That’s it. That’s the lede.
By now, you’ve heard all the rave reviews, the astonished takes from teammates and coaches and Hall of Famers who call him a “six-tool player.” You’ve seen him make diving catches and hit 487-foot homers and steal bases. You’ve had to pick your own jaw up off the floor a time or two.
I’m not telling you anything you don’t already know. And Robert didn’t show you anything you didn’t already know he could do in making all the plays in every facet of the game during Tuesday’s home opener, a 3-2 win for the White Sox over the visiting Mariners.
And that’s exactly what has the MVP hype machine in overdrive at this very outset of the 2022 campaign.
Robert can do it all. Everyone knows it. And they just can’t stop him.
“He’s got that much talent, it’s a joke,” Liam Hendriks said after the game. “He does everything well, and not only does he do it well, he actually shows up to the field early. He does everything the right way, as well. … From a young guy, that’s incredible. He’s going to be a great veteran in here in the next couple of years when some of the young guys get up.
“That’s something you can’t teach, and that’s something that he’s got: not only the talent, but all the off-the-field stuff.
“Watching him play is pretty awe-inspiring. … It’s wild how everything goes with him. He’s one of the most talented people I’ve ever been around.”
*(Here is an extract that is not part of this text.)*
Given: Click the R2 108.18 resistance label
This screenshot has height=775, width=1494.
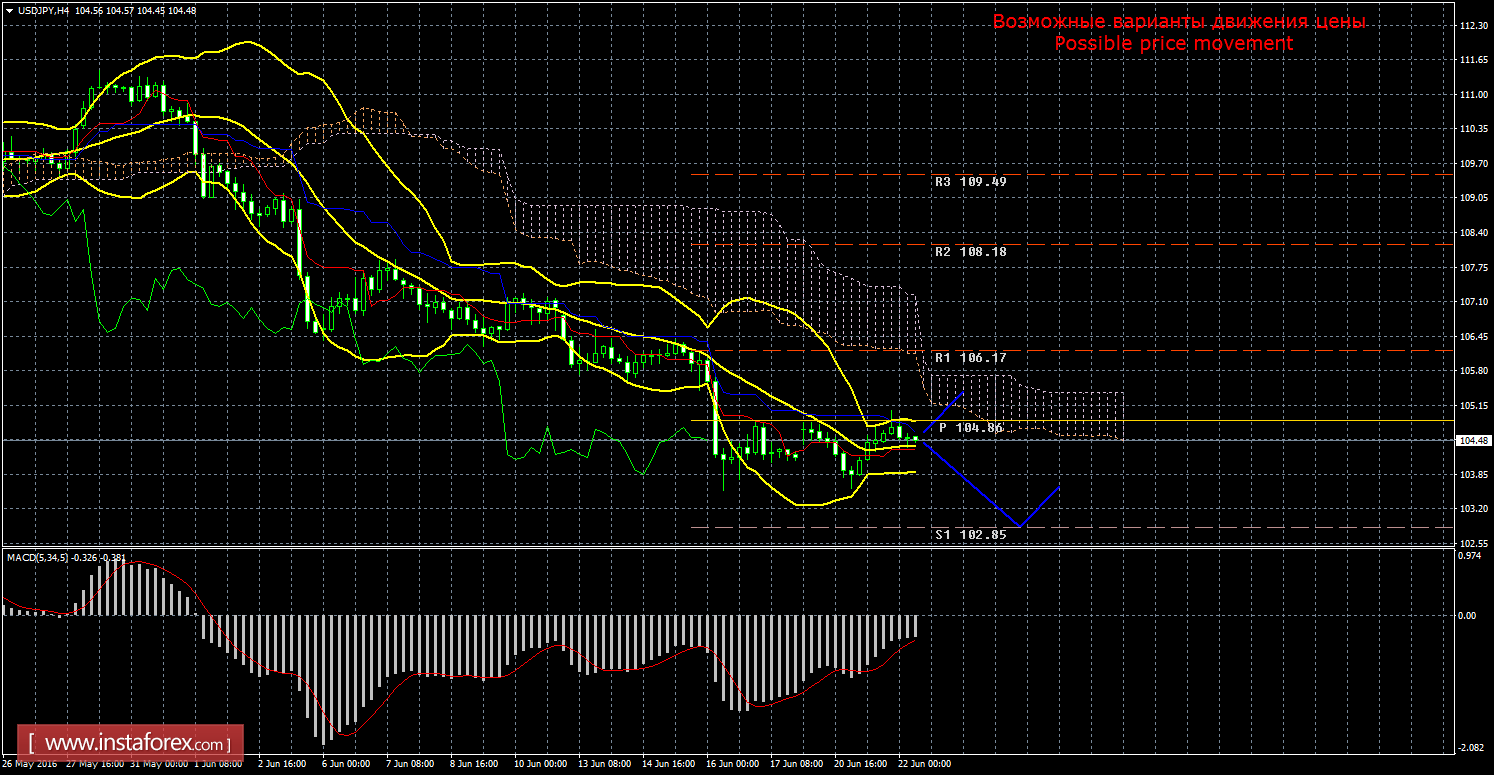Looking at the screenshot, I should point(970,252).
Robert was the literal difference Tuesday, hitting a solo home run, taking runs away with a spectacular leaping catch and stealing third base to set up what proved the game-winning tally. It wasn’t every tool in his tool box on display, Tony La Russa was sure to point out. But boy, it was a lot of them.
“He showed a lot of why he’s (so special),” the manager said. “More than a little, he showed a lot of why he’s so special. The play, the bullet (home run) to right center, the base hits, the stolen bases. He showed a lot of it.
“The defensive stuff, I mean you can only get so great, and he’s right there. … What so impressed me, he showed it last year when he came back after missing all that time, he really took good at-bats. We punched out a lot (Tuesday). We chased a lot of tough breaking balls. And he laid off a bunch. I think the progress he’s making with controlling that strike zone, for a young hitter, it’s really impressive.”
Everything’s impressive about Robert, nothing more so, perhaps, than the way he caught fire upon returning from a months-long absence last season. After sitting out while he rehabbed a torn hip flexor, he was the best hitter on a team full of good ones, showing he can be the kind of guy who can carry a lineup, who can put a team on his back.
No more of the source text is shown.